There was a grid of warehouses somewhere in the plains, on a beautiful day in the spring; we were herding naked, starved, diseased prisoners into them by the score. They had been drugged so heavily that they were ready to obey any order. Thereby, we had decided to run some experiments in testing the human will. We stood them up on bleachers and posed graphite blades in front of them. We asked them to jump forward, and their necks connected exactly with the blades. All of them were beheaded at once, and their bodies fell limp over the stands. Another group ran straight into a bar holding out blades, that their bodies slumped to the ground and their head fell after them. We repeated both experiments multiple times.

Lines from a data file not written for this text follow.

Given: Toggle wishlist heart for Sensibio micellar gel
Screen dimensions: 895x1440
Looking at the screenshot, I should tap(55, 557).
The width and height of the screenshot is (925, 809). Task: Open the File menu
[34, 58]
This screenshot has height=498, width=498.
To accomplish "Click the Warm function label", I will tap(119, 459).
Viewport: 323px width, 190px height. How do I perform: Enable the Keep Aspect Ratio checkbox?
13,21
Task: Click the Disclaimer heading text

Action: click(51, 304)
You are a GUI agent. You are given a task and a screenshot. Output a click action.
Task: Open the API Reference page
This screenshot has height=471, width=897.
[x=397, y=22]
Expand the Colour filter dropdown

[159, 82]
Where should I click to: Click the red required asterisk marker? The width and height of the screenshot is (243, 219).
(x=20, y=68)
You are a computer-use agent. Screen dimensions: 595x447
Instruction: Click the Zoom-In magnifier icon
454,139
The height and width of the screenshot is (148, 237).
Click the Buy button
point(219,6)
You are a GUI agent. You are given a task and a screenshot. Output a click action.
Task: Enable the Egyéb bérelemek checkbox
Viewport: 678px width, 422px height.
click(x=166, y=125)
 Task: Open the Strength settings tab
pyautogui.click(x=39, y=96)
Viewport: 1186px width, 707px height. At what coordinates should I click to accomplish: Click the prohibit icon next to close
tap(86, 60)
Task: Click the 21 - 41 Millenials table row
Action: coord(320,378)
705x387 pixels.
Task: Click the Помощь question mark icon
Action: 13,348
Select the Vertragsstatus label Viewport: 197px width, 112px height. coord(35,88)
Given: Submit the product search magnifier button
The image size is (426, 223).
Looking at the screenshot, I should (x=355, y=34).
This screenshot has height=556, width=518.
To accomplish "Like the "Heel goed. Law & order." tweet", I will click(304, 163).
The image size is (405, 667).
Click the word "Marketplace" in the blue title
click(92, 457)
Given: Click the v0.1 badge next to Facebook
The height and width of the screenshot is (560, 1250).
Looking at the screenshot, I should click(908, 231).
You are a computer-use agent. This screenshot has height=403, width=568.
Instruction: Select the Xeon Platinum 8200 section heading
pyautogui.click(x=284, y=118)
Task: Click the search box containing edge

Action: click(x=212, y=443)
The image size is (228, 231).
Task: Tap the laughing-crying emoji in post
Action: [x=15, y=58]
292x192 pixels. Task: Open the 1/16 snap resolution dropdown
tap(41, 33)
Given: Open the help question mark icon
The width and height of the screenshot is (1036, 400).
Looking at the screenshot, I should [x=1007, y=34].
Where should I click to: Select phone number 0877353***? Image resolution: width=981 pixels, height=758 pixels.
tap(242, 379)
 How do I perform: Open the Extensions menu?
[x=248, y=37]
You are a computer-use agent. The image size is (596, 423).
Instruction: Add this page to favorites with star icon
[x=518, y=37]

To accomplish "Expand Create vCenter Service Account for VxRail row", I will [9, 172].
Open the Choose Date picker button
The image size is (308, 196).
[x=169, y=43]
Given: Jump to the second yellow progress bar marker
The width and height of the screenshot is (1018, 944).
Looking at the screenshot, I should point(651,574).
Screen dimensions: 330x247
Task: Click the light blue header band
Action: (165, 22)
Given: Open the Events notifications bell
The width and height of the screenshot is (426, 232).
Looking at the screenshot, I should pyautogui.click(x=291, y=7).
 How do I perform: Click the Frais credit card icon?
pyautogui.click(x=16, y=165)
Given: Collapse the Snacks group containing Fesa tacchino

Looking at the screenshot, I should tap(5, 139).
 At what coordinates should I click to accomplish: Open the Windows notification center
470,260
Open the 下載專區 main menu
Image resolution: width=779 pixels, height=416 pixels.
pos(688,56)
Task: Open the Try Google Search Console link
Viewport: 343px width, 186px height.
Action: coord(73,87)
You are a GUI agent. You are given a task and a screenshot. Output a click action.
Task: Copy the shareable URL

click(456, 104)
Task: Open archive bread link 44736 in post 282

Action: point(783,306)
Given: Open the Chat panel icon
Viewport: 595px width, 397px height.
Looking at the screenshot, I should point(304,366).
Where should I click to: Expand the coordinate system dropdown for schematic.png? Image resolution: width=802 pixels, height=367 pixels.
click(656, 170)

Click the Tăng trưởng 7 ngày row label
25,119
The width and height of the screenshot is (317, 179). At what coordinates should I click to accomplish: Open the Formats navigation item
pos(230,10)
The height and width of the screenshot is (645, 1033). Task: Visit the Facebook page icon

The dream shifted, and suddenly I was apparently someone else entirely. It was me and three other people hunting for some kind of horrifying animal. Imagine a small alligator that has fur instead of scales, a nose like an anteater, white skin underneath and enormous black pupils. Its fur is stiff and dry; the creature itself is disgusting. We hunted them with rifles and stowed them in a shed we had put on wheels. After about a few minutes we were happened upon by a thin, silver robot that was about thirty stories high, and had a hunched and collected sort of head and boney, metal fingers. It trapped us in it grasp, and I blacked out in the dream.

Still in the dream, I "woke up" in a horrible confusion, in some kind of churning pile or pool of screaming, raving animals. I made my way to the surface and beheld the single most horrifying sight of my life: thousands of screaming, raving, rabid, frail, panicking animals of all kinds in a vat that was a thousand feet across and probably a thousand feet deep. Everything was scratching and killing and trying to make sense of things. Some humans were caught in the disarray. The noise, the sanguinary screeching, far exceeded disturbing. It was all around me. Some snipers up above were picking off the humans. I tried to look for my friends, but their skulls popped as I pointed them out of the fray. At last, I found the last of my partners, but he was being grappled by one of the beasts we had been hunting. I grabbed a flashlight from my belt and beat it in the face until it was dead, then pried him loose.

We dashed over the mess, operating on sheer adrenaline. As we flew, I noticed that there were four immense panels leaning down into the bowl; they looked like four huge cheese-graters. But there was a human head sticking out of each hole, like they were seated in them. All of them were adjusted so their heads fitted the requirements. A bunch of gibberish sounded over a phantom intercom, and a lever was apparently pulled. A blade flew down the bottom side of the grater and beheaded everyone who sat inside. Their heads rolled into the bowl, and their bodies slid beneath. My friend and I reached the edge as a horrendous rumbling occurred, and we climbed onto a catwalk that reached over the bowl.

As we hung from the railing, we witnessed the jumble of creatures begin to shrink into the whole as a terrible grinding sound shimmered from the deep. We watched thousands of animals sink into a fifty-foot garbage disposer. Before the stewards came out again, we followed the catwalk in a frail rush to a ladder and climbed down, into a hallway with a light at the end. We sprinted to the end in primal fear, and soon met with the same woods in which we walked earlier.

Our running slowed to a heaving breathing and collapsing upon the ground. I was wide-eyed, watching the sky. My partner walked a few steps ahead, pulled the handgun from out of his belt, and shot himself, I suspected out of irreparable mental distortion. I woke up from the dream, and it was day. I had coffee as normally goes out front, and killed three feral robots.